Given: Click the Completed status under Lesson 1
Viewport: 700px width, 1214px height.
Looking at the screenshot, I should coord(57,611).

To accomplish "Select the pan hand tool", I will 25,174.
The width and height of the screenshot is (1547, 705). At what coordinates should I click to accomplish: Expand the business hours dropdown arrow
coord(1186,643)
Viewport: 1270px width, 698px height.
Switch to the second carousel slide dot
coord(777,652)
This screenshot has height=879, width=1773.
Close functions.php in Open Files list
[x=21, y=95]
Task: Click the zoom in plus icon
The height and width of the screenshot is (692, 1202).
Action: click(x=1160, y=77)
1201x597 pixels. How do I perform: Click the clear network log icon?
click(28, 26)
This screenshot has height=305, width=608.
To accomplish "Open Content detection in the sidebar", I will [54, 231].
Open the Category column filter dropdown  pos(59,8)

● **Task goal**
The data above needs to be retyped in full, exactly as given.

● **Task result**
Given: Click the Completed status under Lesson 1
Viewport: 700px width, 1214px height.
Looking at the screenshot, I should coord(57,611).

To accomplish "Select the pan hand tool", I will 25,174.
The width and height of the screenshot is (1547, 705). At what coordinates should I click to accomplish: Expand the business hours dropdown arrow
coord(1186,643)
Viewport: 1270px width, 698px height.
Switch to the second carousel slide dot
coord(777,652)
This screenshot has height=879, width=1773.
Close functions.php in Open Files list
[x=21, y=95]
Task: Click the zoom in plus icon
The height and width of the screenshot is (692, 1202).
Action: click(x=1160, y=77)
1201x597 pixels. How do I perform: Click the clear network log icon?
click(28, 26)
This screenshot has height=305, width=608.
To accomplish "Open Content detection in the sidebar", I will [54, 231].
Open the Category column filter dropdown  pos(59,8)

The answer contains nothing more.